CICE et appréciations

Publié le 23 Septembre 2020

 

Comment participer à la tromperie

 

 

CICE et appréciations

A la suite de l'éclatemment du scandale prévisible "Bridgestone, les commentateurs les uns après les autres nous expliquent que cela montre l'inéfficacité des Zaides et autres Zincitations fiscales mises à disposition de la rente et de l'exploitation pour créer, maintenir voire, selon leur propos à limiter la casse de l'outi industriel et de ses emplois.

Les mêmes s'indignent de voir comment l'UE subventionne directement la casse pour aller mieux surexploiter ailleurs la force de travail dans des pays où les conditions sociales tirées vers le bas sont le critère essentiel d'implantation

De Whirlpool à Amiens à Bridgestone à Béthunes, en passant par toutes ces boites  où l'alibi COVID le dispute à l'affichage obscène de la recherche d'augmentation des profits, toutes et tous ont été grassement perfusés d'argent public.

Outre les reports ou remises gracieuses de cotisations sociales, les entreprises de plus de 250 salariés ont été particulièrement choyées.

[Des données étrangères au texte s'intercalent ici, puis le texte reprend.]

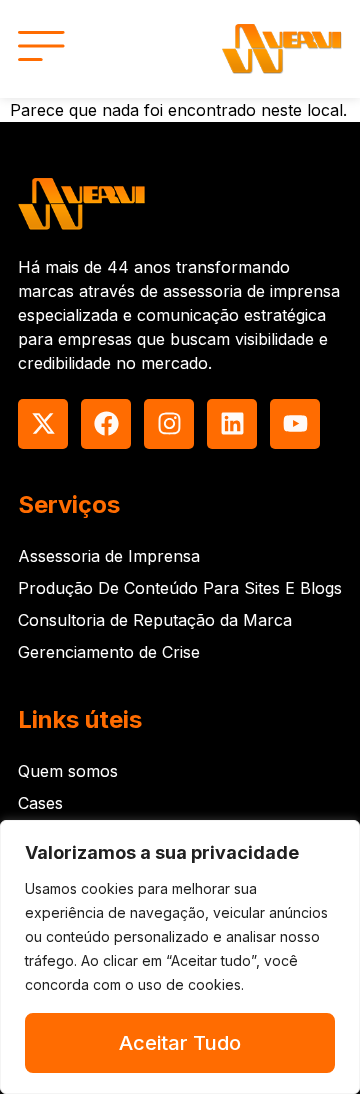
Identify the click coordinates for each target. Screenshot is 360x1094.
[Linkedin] (232, 424)
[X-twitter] (43, 424)
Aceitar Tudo (180, 1043)
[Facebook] (106, 424)
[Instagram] (169, 424)
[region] (180, 957)
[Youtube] (295, 424)
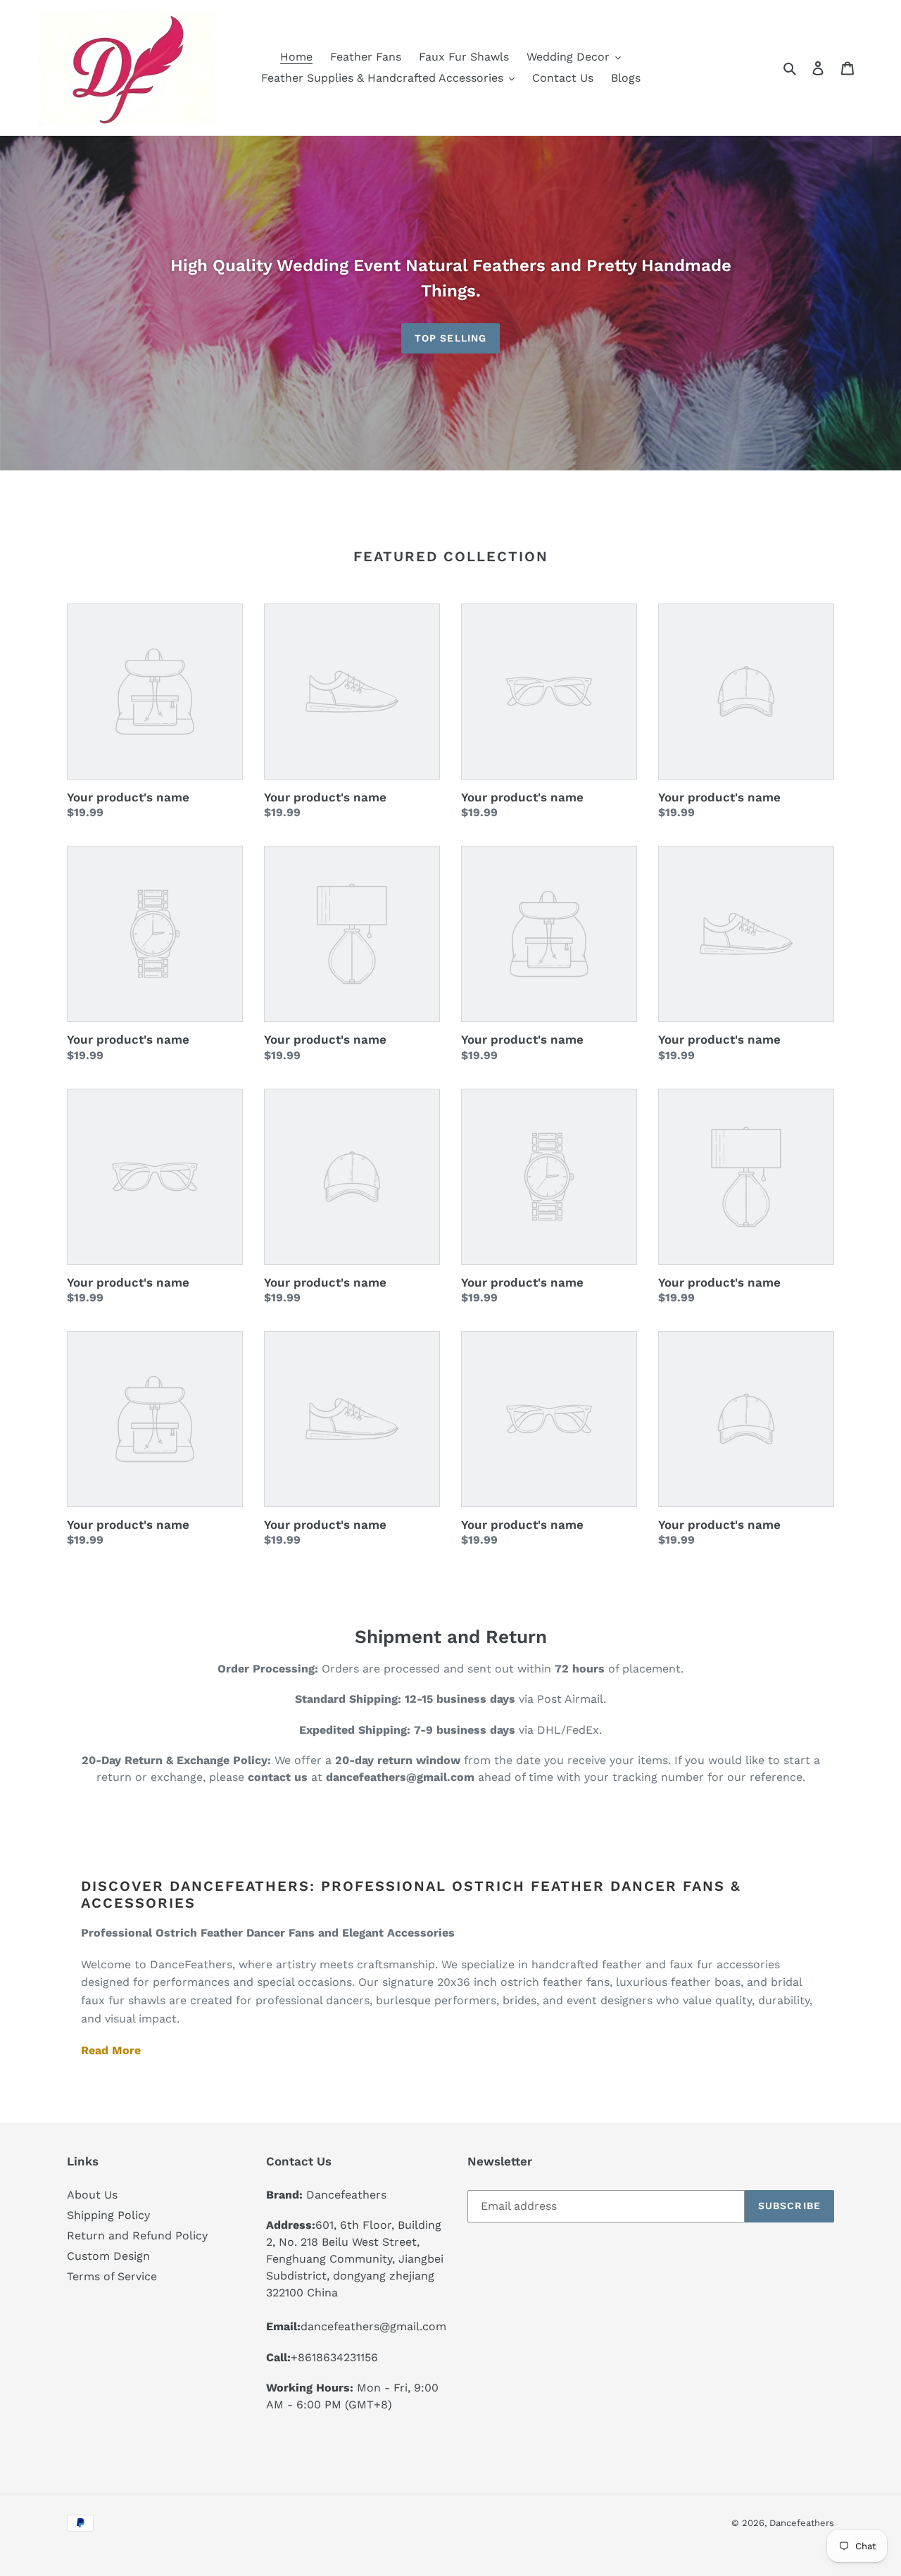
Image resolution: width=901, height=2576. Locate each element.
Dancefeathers (801, 2523)
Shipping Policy (108, 2215)
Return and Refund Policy (137, 2235)
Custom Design (108, 2256)
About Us (92, 2194)
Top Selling (450, 338)
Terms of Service (112, 2276)
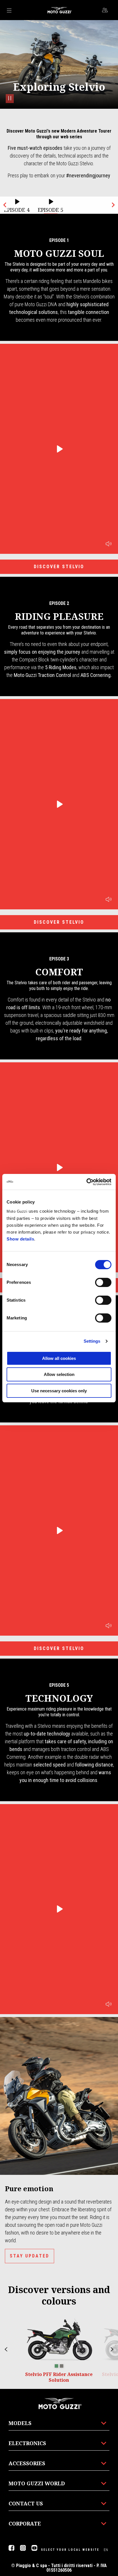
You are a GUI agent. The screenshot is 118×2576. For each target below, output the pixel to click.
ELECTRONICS (27, 2443)
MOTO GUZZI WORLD (37, 2483)
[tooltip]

D'entrée le soucis des PME-PMI montre combien l'approche est fallacieuses.

 

Devant le scandale les répétiteurs de la doxa libérale tentent de nous faire croire qu'il s'agit d'un echec.

Tout le mensonge est là.

C'est un immense succès : les actionnaires ont pu sans avoir à rendre de compte sur l'utilisation de ces sommes les affecter directement à la rémunération du capital pendant que les commentateurs tentaient de nous faire croire qu'ils sauveraient ainsi les emplois que par charter les DRH étaient chargé de laminer.

Vieille pratique capitaliste qui pour sauver les profits sait dévaloriser le capital (casse industriel pour le capital constant laminage des effectifs concernant le capital variable constitué des salariés.

Et là, nous arrivons au cœur du mensonges et de la tromperies.

Ces dispositifs n'ont pas été institués pour limiter des effets de la crises mais pour s'adosser à ces effets pour organiser le pillage des finances publiques en abondant les coffres de la rente et du dividende par les contributions directes (peu) indirectes (essentiellement) pour alimenter la masse de profits pour limitéer la baisse tendancielle de rémunération tant ceux ci s'accumulent alors que la productivité du travail ne permet plus d'assurer le taux de rémunération.

Que cette question soit abordée ainsi par le Figaro et toute la presse dont il est l'historique vaisseau amiral est dans le logique des choses.

Mais voir des supports qui se veulent plus ou moins opposé au système ne pas croiser le fer avec les croisés de la rigueur et de l'attaque sociale ne devrait-il pas interroger les partisans d'une authentique volonté de combattre le système ?

Ces mesures sont habillées de la tenue de camoufflage destinée à faire croire à l'affichage pour masquer le fond : dans cette phase de crise aiguë du capital, il lui est indispensable pour assurer sa survie de puiser dans toutes les ressources disponnibles le temps qu'il trouve d'autres espace pour se redéployer et persister dans sa prédation organisée autour de l'exploitation de ceux qui créent les richesse qu'il pille.

Le CICE , tout comme ce qu'ils appellent le pilotage par l'aval de la recherche, les conditions de maitrise de la formation de la force de travail, les exonération de charges sociales qui de fait sont le rackett sur la part socialisée de nos salaires, la construction sur fonds publics des infrastructures de toutes natures leur permettant installation, adaptation puis déménagement à la cloche de bois comme Bridgestone ne sont que les variables indispensables au branchement sur l'ensemble de la richesse disponible produite par le travail de celles et ceux qu'ils jettent comme des Kleenex.

Dans ces conditions, ceux qui ont pensé, construit, et fait fonctionner à leur profit cette architecture économique, les voir exposer une pseudo indignation et faire semblant d'être en colère ne révèle que leur tartuferie institutionnelle.

Il n'y a point d'autre issue de les chasser au plus vite et avec les mêmes moyens dont ils usent. C'est d'avoir quitté cette ligne de front qui a fait passer le PCF de 23% en 1969 à un P"c"F à 2.3%. en 2019.

Le capitalisme ne se dépasse pas , il se combat pour être éradiqué. Tout autre circonvolution langagière cache l'absence de volonté de s'y affronter et donc son acceptation.